Clotting Disorders and Hypercoagulability
Not all blood disorders involve too few cells or abnormal cells. Some involve blood that clots too easily, raising the risk of deep vein thrombosis, pulmonary embolism, and stroke. The most common genetic cause is the Factor V Leiden mutation, which makes a key clotting protein resistant to being switched off. Genetic factors can be identified in up to 30% of people who develop blood clots, with Factor V Leiden and a second mutation called prothrombin G20210A accounting for most of those cases.
Deficiencies in natural anticoagulant proteins, specifically protein C and protein S, are rarer (affecting about 1% of the population) but carry a higher clotting risk per person. Protein C deficiency can cause blood clots as early as the teenage years. These deficiencies can be inherited, but they also develop from liver disease, kidney failure, or certain medications, meaning the same clotting disorder can have either a genetic or an acquired origin.
Blood Cancers
Leukemia, lymphoma, and multiple myeloma are cancers that originate in blood-forming cells or immune cells. Their causes overlap with many of the triggers already described. Smoking accounts for an estimated 20% of acute myeloid leukemia cases. Prior radiation therapy and chemotherapy for other cancers can cause DNA mutations that lead to leukemia years later, a well-documented risk for survivors of Hodgkin lymphoma, breast cancer, and ovarian cancer.
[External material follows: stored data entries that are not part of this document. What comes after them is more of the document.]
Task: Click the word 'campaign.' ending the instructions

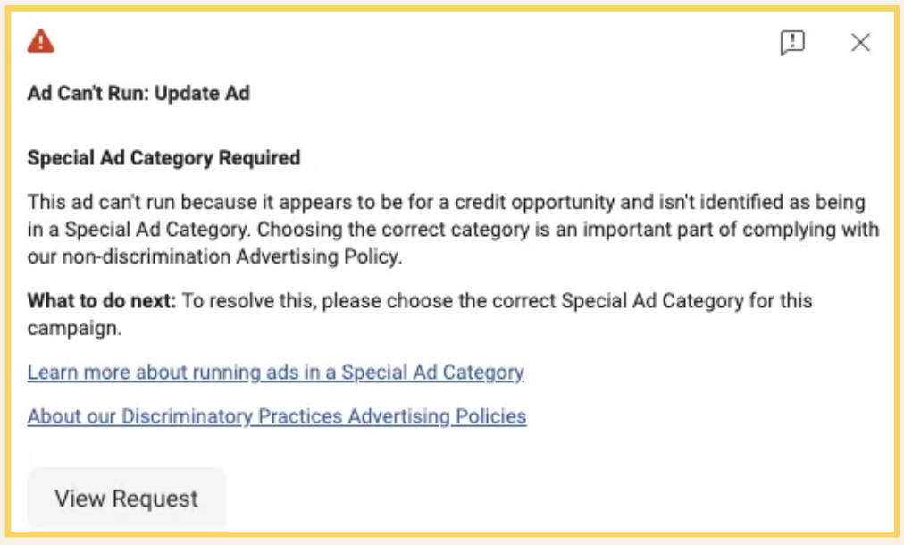Action: pyautogui.click(x=74, y=328)
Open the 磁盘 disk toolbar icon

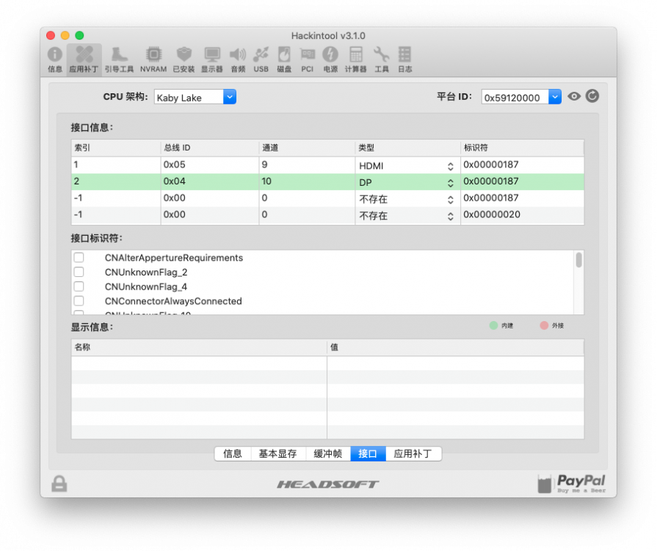coord(284,60)
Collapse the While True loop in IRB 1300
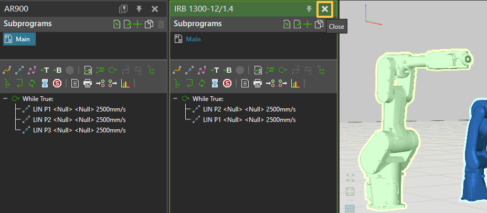487x213 pixels. click(175, 99)
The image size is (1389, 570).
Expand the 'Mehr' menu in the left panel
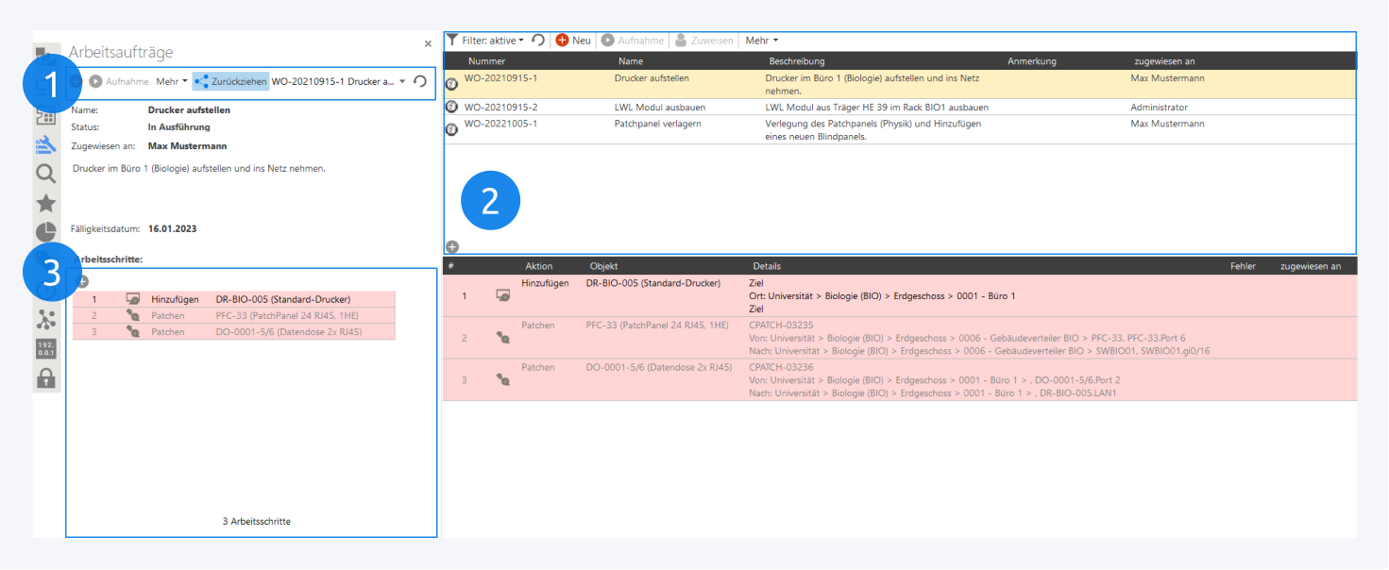(x=171, y=82)
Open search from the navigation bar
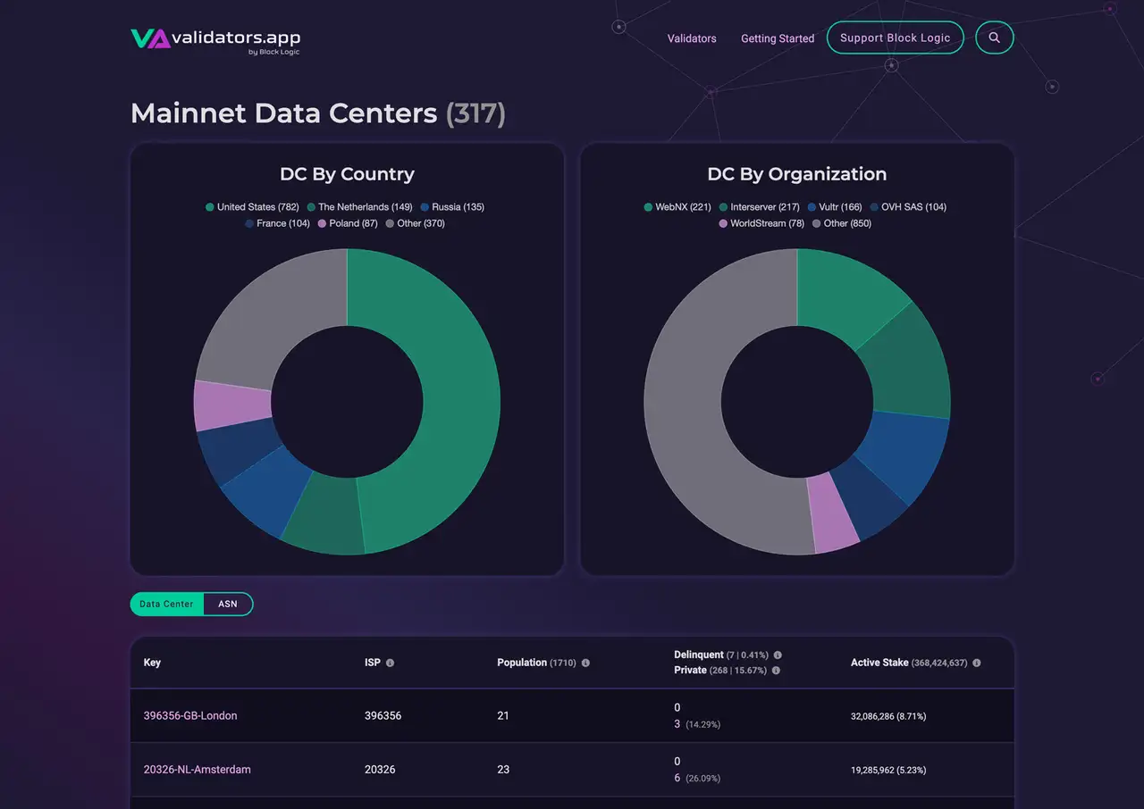The width and height of the screenshot is (1144, 809). click(994, 38)
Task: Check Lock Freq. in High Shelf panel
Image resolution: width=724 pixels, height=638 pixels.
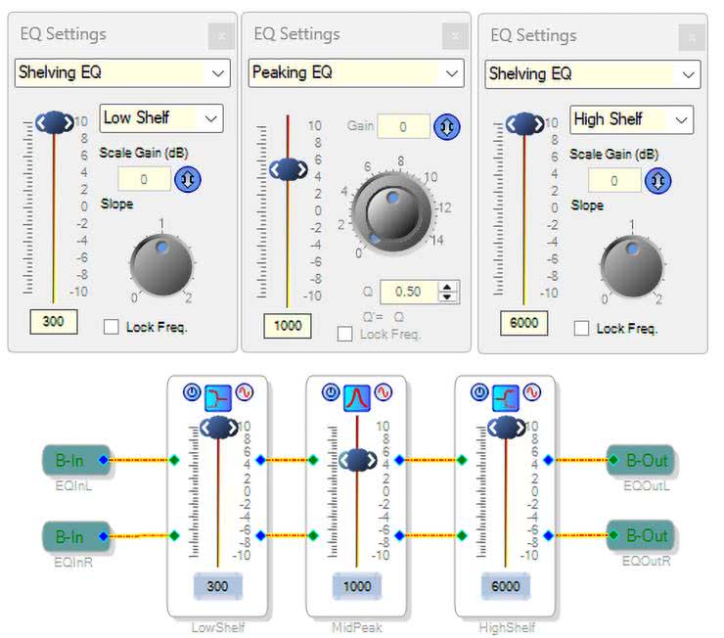Action: tap(582, 329)
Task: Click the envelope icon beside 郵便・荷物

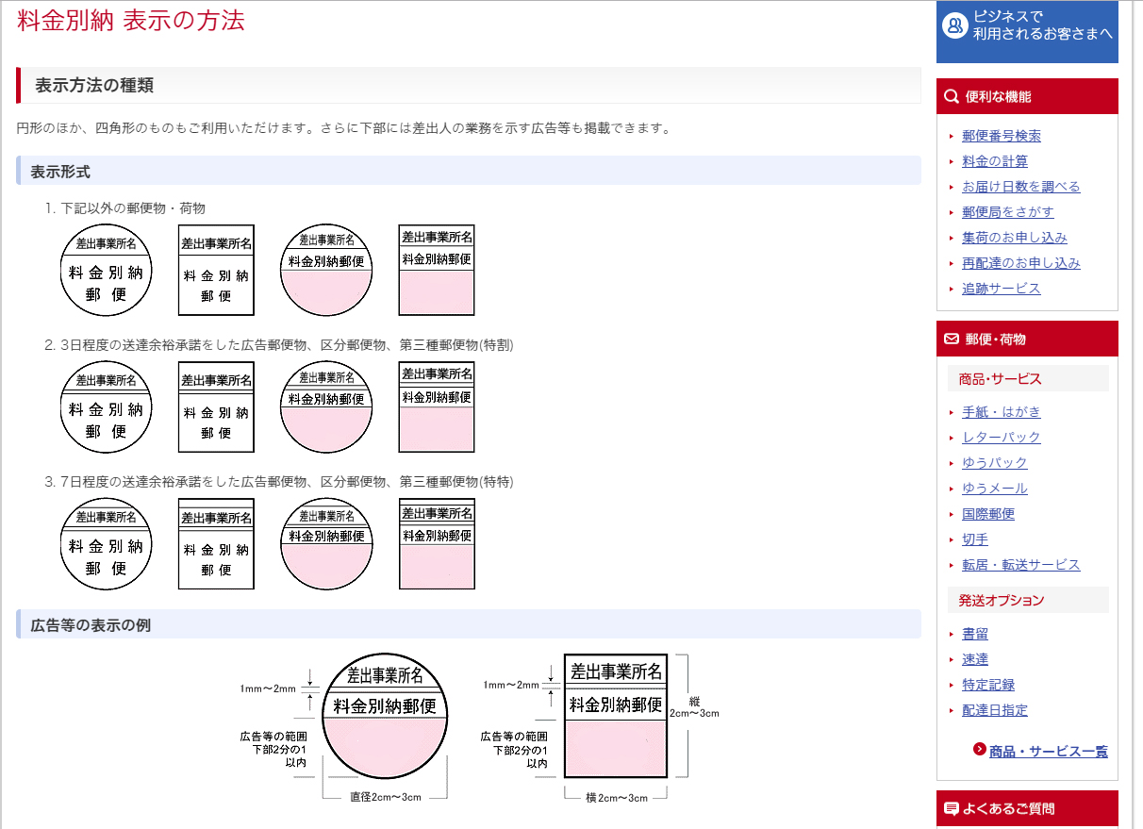Action: point(952,339)
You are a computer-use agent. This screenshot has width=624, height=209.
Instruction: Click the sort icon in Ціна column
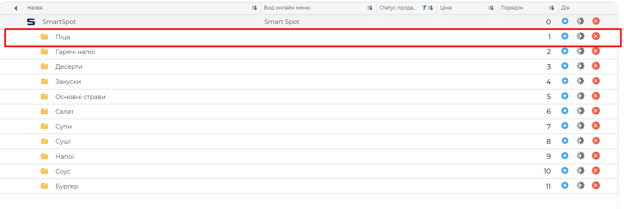(491, 8)
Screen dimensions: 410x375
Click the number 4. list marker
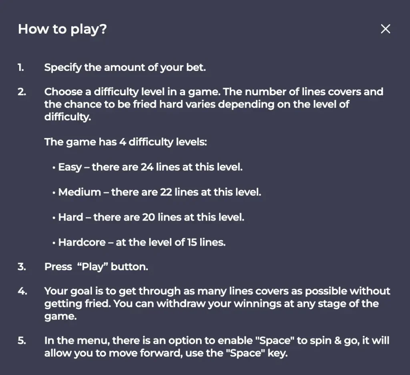[22, 291]
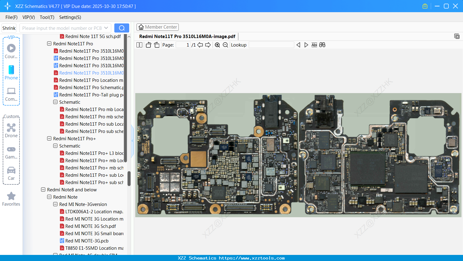Zoom in on the PDF view
Image resolution: width=463 pixels, height=261 pixels.
click(x=217, y=45)
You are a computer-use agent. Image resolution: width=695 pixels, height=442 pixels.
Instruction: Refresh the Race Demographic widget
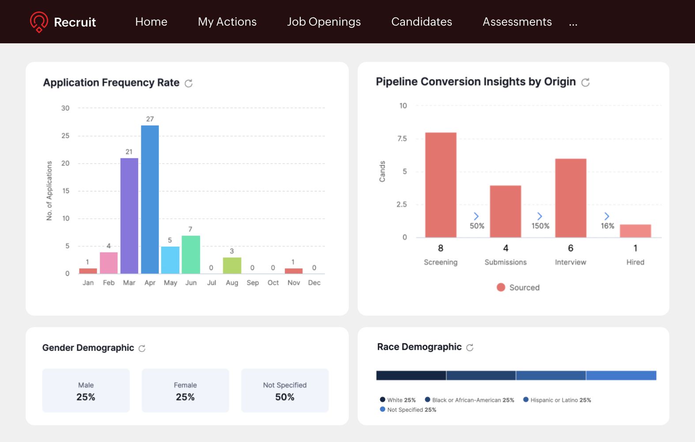pyautogui.click(x=470, y=347)
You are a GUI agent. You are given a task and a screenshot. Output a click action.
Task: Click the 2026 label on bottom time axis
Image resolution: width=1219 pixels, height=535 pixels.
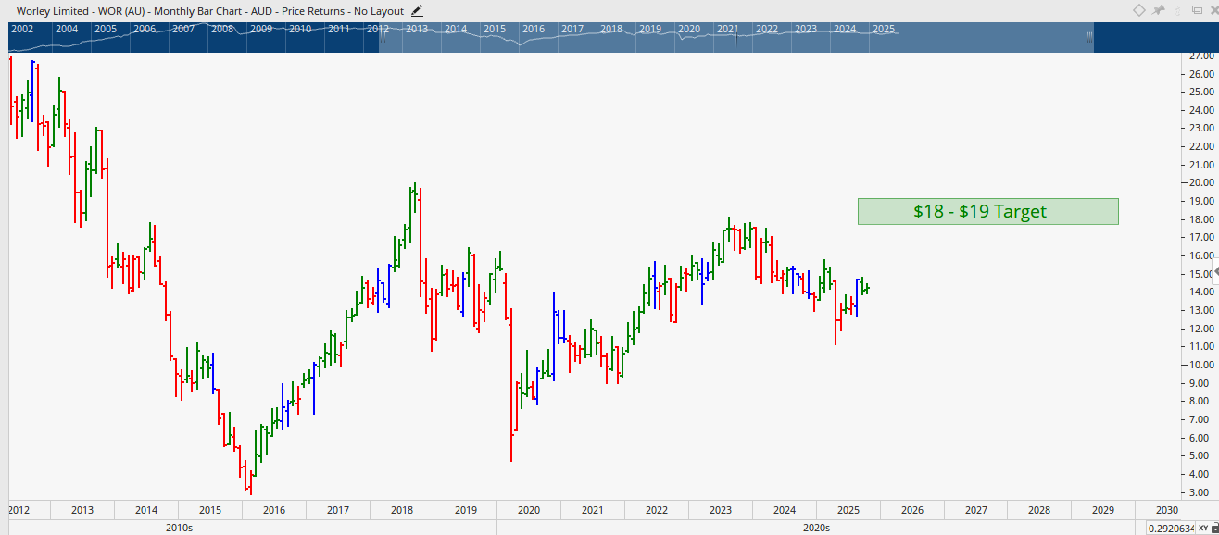click(x=912, y=510)
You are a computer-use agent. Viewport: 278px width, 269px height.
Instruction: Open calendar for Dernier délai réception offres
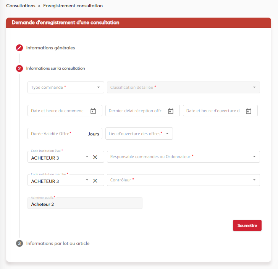[x=171, y=111]
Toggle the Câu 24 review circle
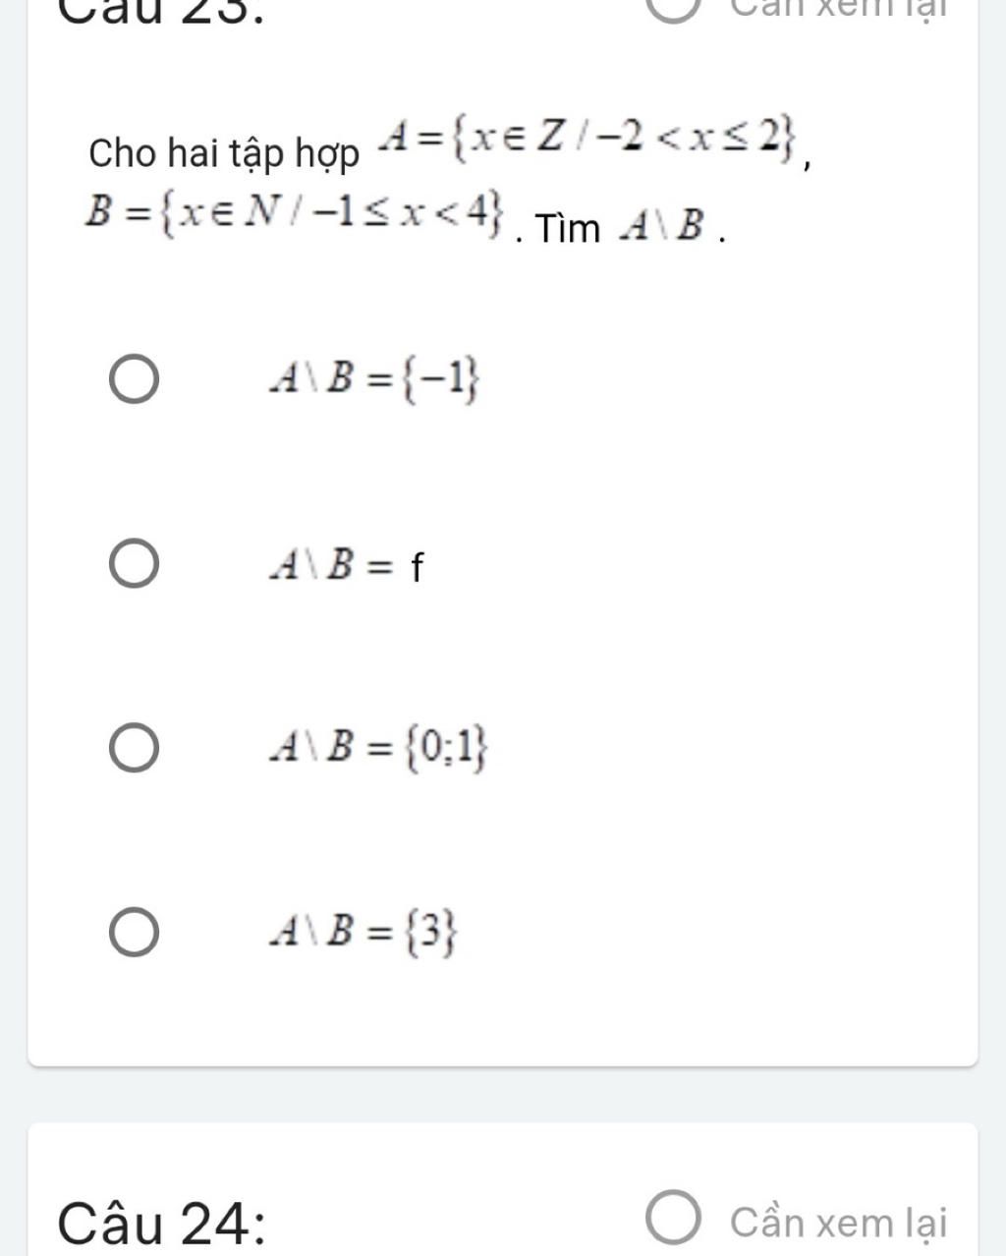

Genetics play a role here too. People with Down syndrome, Fanconi anemia, and several other inherited conditions face elevated leukemia risk. Family history matters for certain types: having a parent, sibling, or child with chronic lymphocytic leukemia increases your own risk two- to four-fold. And as noted, about a third of myelodysplastic syndrome cases progress to acute leukemia, making preexisting bone marrow disorders one of the clearest risk factors for blood cancer.
How Blood Disorders Are Detected
Most blood disorders first show up on a complete blood count, one of the most commonly ordered lab tests. The key numbers your doctor looks at include hemoglobin (normal range is 13.2 to 16.6 g/dL for males, 11.6 to 15 g/dL for females), white blood cell count (3.4 to 9.6 billion cells per liter), and platelet count (135 to 371 billion per liter, varying slightly by sex). Values outside these ranges don’t automatically mean a serious disorder, since temporary infections, medications, and even dehydration can shift results. But persistent abnormalities prompt further testing to identify which of these many causes is at work.
Because the causes range from something as simple as low iron intake to something as complex as a bone marrow cancer, the path from an abnormal blood count to a diagnosis can involve nutritional labs, genetic testing, antibody screens, or a bone marrow biopsy, depending on which direction the initial results point.